A sphinx moth pupating in its little cage on the kitchen counter was not a big deal, either, and I even thought her African Giant Millipede, Clem, was kind of cute, scratching his tickly little massage up and down my arm.





Grandmother & Clem, 2003
















Audrey recently captured this praying mantis, six inches long. It is one in an extensive string of insect pets that have lived in aquaria, cages and jars in the house, or died in the freezer, to be pinned in her collection. I haven't minded. I even toss the mantis a cricket or other insect whenever I find such an intruder running loose.


Mantis photo by Audrey


All of that puts me in pretty good shape for Homeschool Mom of the Year, wouldn't you say?
I certainly thought so, but I'm discovering that my cheerful tolerance of Phylum Arthropoda has its limit.

The latest insect pet is this: A Madagascar Giant Hissing Cockroach.

I can't think of an organism I like less than a cockroach. I spent part of my growing up years in humid Houston, cockroach heaven, where they fly, and can grow up to two inches in length. An early riser, I was usually the first one to flip on the kitchen lights, signalling the end of party time for the roaches, and sending two or three of the nasty brown creatures scuttling to their hidey holes. It was a fairly unappetizing start to breakfast, especially the time that one of the hiding places, unknown to me, was under the toaster. I was just about to drop my bread in the slot when I saw the long antennae poking out under the edge, undulating and gently sensing the air. Though I'd sat through health class and heard the standard warnings about skipping breakfast, the consequences for eating it seemed worse.

It made quite an impression. That was thirty years ago, yet I can still feel the shock of realizing that those two long brown "hairs" sticking out from the toaster weren't hairs at all.

The presence of cockroaches in Houston didn't indicate slovenly housekeeping any more than does a periodic invasion of ants or flies.
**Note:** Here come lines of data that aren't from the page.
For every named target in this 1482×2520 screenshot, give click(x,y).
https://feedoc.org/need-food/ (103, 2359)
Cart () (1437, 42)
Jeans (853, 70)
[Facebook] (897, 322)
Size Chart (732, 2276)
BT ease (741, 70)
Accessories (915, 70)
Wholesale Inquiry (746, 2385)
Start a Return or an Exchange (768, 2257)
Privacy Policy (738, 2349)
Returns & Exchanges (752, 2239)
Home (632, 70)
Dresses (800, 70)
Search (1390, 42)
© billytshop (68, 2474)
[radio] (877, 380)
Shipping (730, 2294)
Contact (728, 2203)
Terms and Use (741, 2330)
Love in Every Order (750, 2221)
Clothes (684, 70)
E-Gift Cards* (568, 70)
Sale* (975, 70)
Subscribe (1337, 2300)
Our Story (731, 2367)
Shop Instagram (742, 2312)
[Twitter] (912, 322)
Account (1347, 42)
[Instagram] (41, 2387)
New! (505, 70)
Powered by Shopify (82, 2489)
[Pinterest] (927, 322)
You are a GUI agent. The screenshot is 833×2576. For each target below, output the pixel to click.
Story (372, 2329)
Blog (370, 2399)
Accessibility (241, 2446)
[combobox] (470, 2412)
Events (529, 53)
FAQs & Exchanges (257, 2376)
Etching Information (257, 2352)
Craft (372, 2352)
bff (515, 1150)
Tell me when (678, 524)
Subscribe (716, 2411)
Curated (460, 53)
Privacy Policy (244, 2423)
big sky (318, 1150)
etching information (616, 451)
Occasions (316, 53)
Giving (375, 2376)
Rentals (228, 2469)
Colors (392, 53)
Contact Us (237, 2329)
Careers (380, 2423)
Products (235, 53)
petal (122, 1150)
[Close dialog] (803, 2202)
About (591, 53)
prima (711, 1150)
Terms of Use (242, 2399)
It was just a fact of life. A can of Raid lived under the kitchen sink, right next to the dishwasher soap. From time to time, when the roaches got too thick, my parents would call an exterminator. We'd live roach-free for a while, until word spread that there were empty digs in our kitchen, and the thugs began to creep in again through cracks and crevices, or hitching a ride, hidden in the folds of paper bags from the grocery, or under anything carried from the garage.

Every now and again I find a cockroach here in Nebraska. The small kind, less than a half-inch, and apparently not nearly as prolific as the Texas variety. I kill what I find, and don't see another one for years.

But this week begins the intentional habitation of a huge cockroach in our home! Audrey has to observe it, feed it on purpose, and then write a paper about it for the distance entomology class she is taking from the University of Nebraska. She tells me that the female of the species bear live young, and that, not wanting to risk a lawsuit over parental heart attacks, the University only sends out males. She even shows me the distinguishing armor bumps and feathery antennae that prove a boy cockroach is indeed a boy. She shows me that this guy is too big and way too slow to scuttle anywhere; why, he moves as if he's half asleep all the time.

Why am I not comforted?

I'm not sure I'm up for this. My instincts may just kick in and bring a quick end to this project. The bigger they come, the harder they fall. I hope the teacher grades on a curve for people whose mothers grew up in Texas.